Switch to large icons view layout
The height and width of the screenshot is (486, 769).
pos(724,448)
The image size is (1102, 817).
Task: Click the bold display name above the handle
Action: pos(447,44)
··········
Produce an identical printout of the material above.

Switch to large icons view layout
The height and width of the screenshot is (486, 769).
pos(724,448)
The image size is (1102, 817).
Task: Click the bold display name above the handle
Action: pos(447,44)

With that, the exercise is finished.